Longaccess charges, for their highest 100GB tier, €399 for 30 years, or $550. The underlying storage comes from Amazon; Wired says they use S3, but I doubt they can make the economics of doing so work. Glacier is the appropriate product for their usage pattern. So, assuming they use Glacier and Amazon sticks with the 1c/GB/mo price, storage will cost them $360 over 30 years (2/3 of the capital). They have not bet everything on Kryder's Law and high interest rates, but there are still considerable risks in this offering.
The first is sticker shock. At Fry's today a 4TB Hitachi Coolspin drive is $170, or 4.25c/GB as against Longaccess' price of $5.50/GB or more. A factor of 130 times the media cost is more than 4 times worse than Princeton's 30 times, which was enough to cause serious sticker shock.

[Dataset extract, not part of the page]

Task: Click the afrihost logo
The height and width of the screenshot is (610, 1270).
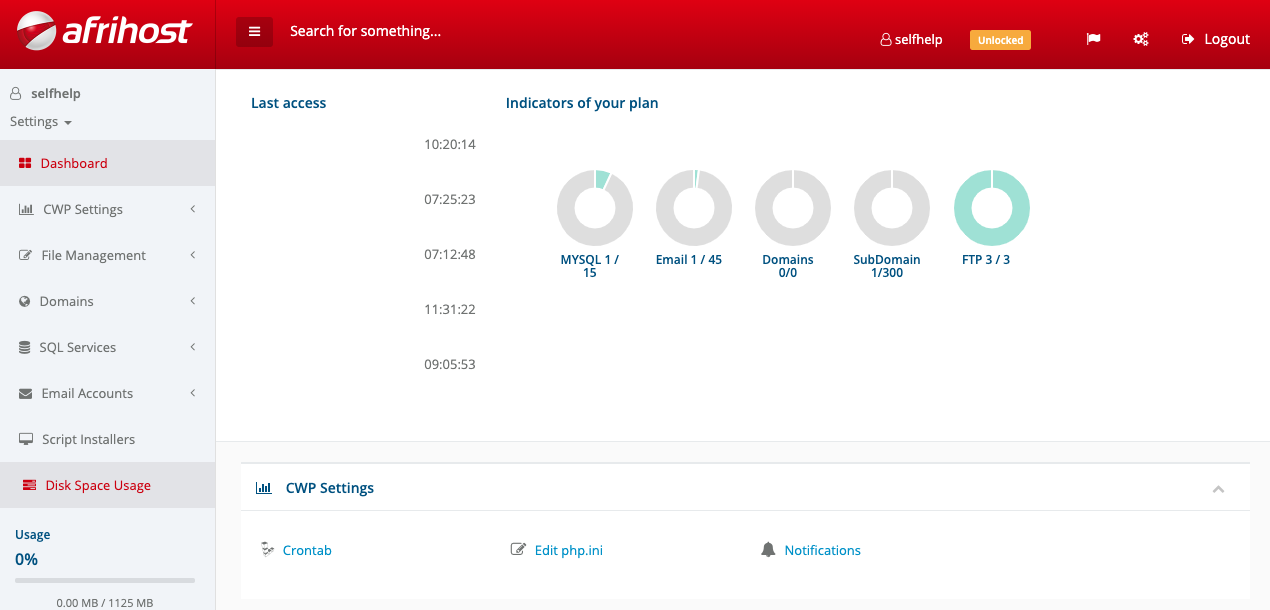Action: (x=105, y=32)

The second is lock-in. Suppose Longaccess decides that Glacier is no longer a cost-effective storage option. They need to get their data out of Glacier and in to a competitor. To make the math easy, lets assume they have 10,000 100GB customers, or 1PB of data. They have collected $5.5M in capital and storage is costing them $120K/yr. They have two choices:
- They can try to get it out for free in GB chunks using Glacier's 5%/mo "free" access. Given the necessary small margin for error it will take about 2 years and cost $50 in request charges and about $3900 in bandwidth charges, or about $0.40 per customer.
- They can get it out in a month in GB chunks, which will cost $50 in request charges, about $60K in bandwidth charges, and at least $10K in retrieval fees. That is about $7 per customer, or nearly 5 months worth of storage income.

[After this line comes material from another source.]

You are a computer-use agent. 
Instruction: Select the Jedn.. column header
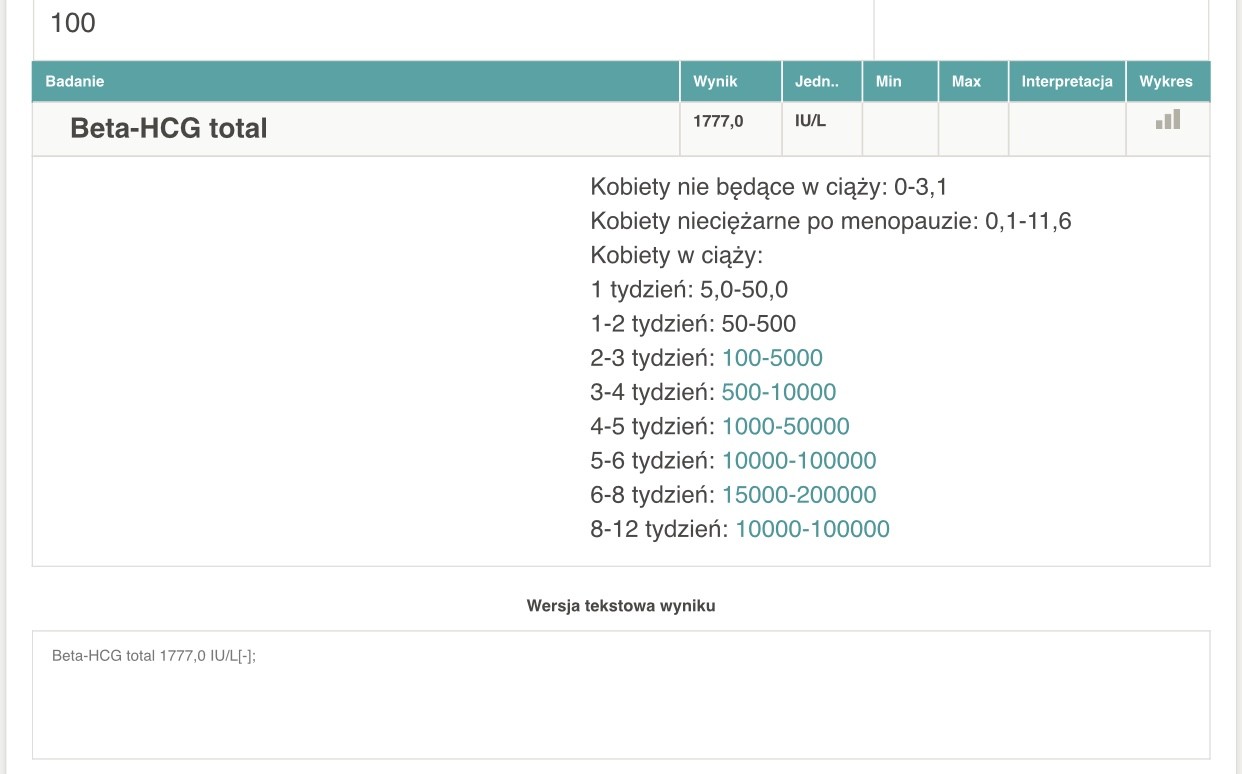click(817, 81)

We have to make a lot of assumptions here, but let's say that storage, transfer and retrieval costs stay the same and Longaccess had to do this transition today. Let's assume Google or Rackspace
have a competing service that costs less.
5 months is less than 1.5% of the total storage cost (12 months x 30 years). Which means that a competing service should be at least 1.5% cheaper to make this worth.
If the reason of the transition is financial, it would be for more than a 1.5% price difference anyway.
Assuming constant costs through time is wrong - endowed storage is only a good business it you believe that the Kryder rate (percentage $/GB/yr drop) is significant. For the effects of on the economics of storage of a significant Kryder rate, see many previous posts such as this one.
The effect of a move is about a 40% increase in storage cost for that year. For the effect of spikes such as this on the endowment needed see this post. Large unexpected costs in the near years have a large effect, because of both the Kryder rate and Discounted Cash Flow.